▶ **Provided records**

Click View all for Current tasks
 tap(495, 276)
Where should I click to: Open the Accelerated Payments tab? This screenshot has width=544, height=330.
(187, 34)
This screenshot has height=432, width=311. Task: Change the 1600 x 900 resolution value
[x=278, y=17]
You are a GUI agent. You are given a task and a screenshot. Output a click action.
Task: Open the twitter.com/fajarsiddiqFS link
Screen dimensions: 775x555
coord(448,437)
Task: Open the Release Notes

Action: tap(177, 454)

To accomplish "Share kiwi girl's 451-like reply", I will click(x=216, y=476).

...

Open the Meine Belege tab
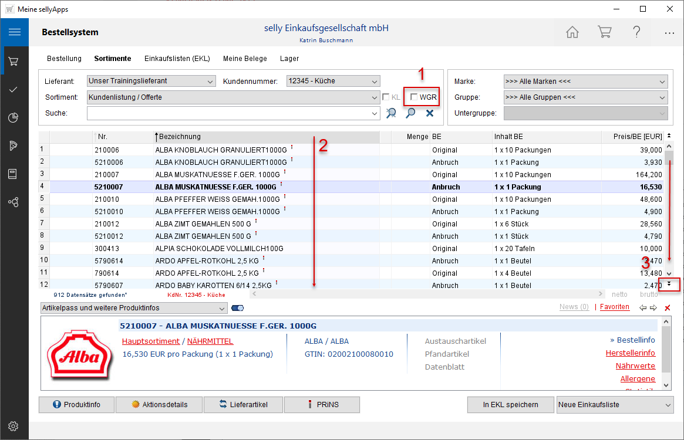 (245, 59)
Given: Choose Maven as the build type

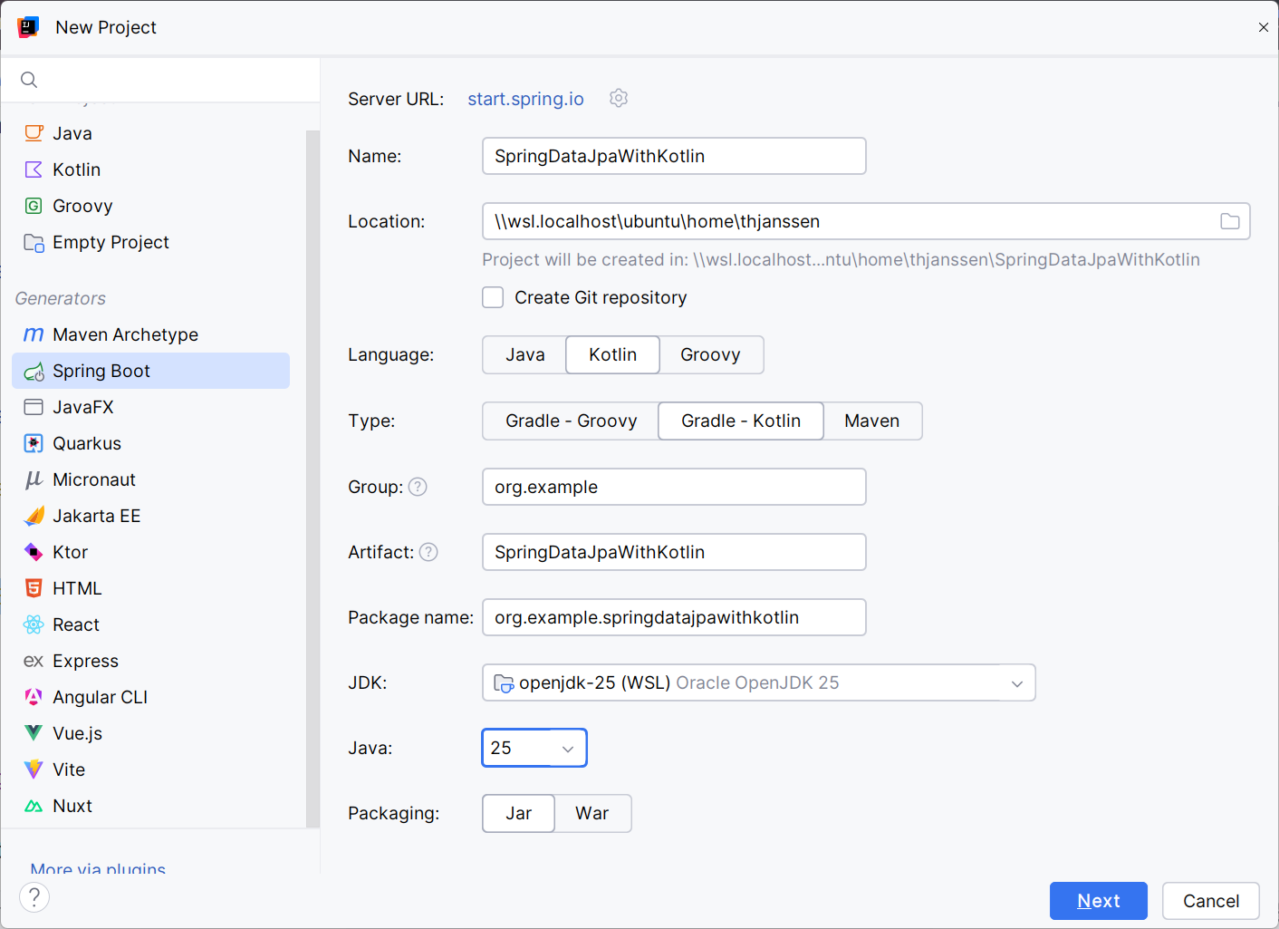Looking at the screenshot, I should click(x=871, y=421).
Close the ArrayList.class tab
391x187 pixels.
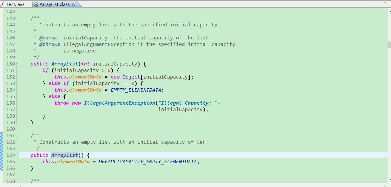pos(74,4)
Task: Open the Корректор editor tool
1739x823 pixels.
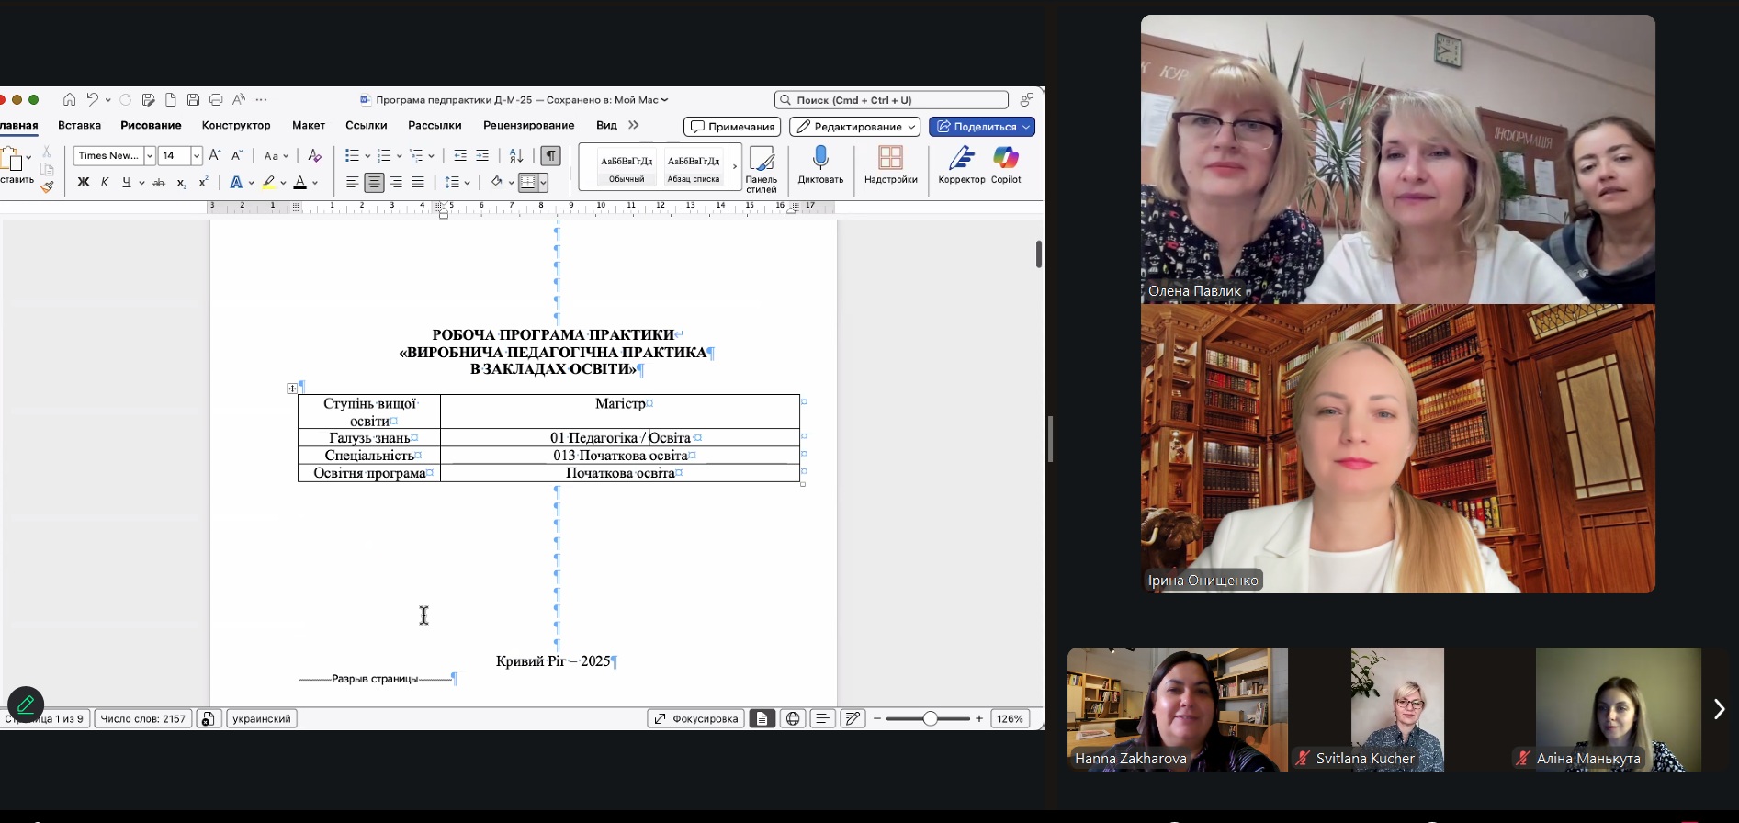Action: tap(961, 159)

▶ **Activity**
In the listing above, find the line containing "Click View all for Current tasks" and the line containing "Task: Open the twitter.com/fajarsiddiqFS link", then repeat those two lines and everything between them exactly.

▶ **Completed exercise**
Click View all for Current tasks
 tap(495, 276)
Where should I click to: Open the Accelerated Payments tab? This screenshot has width=544, height=330.
(187, 34)
This screenshot has height=432, width=311. Task: Change the 1600 x 900 resolution value
[x=278, y=17]
You are a GUI agent. You are given a task and a screenshot. Output a click action.
Task: Open the twitter.com/fajarsiddiqFS link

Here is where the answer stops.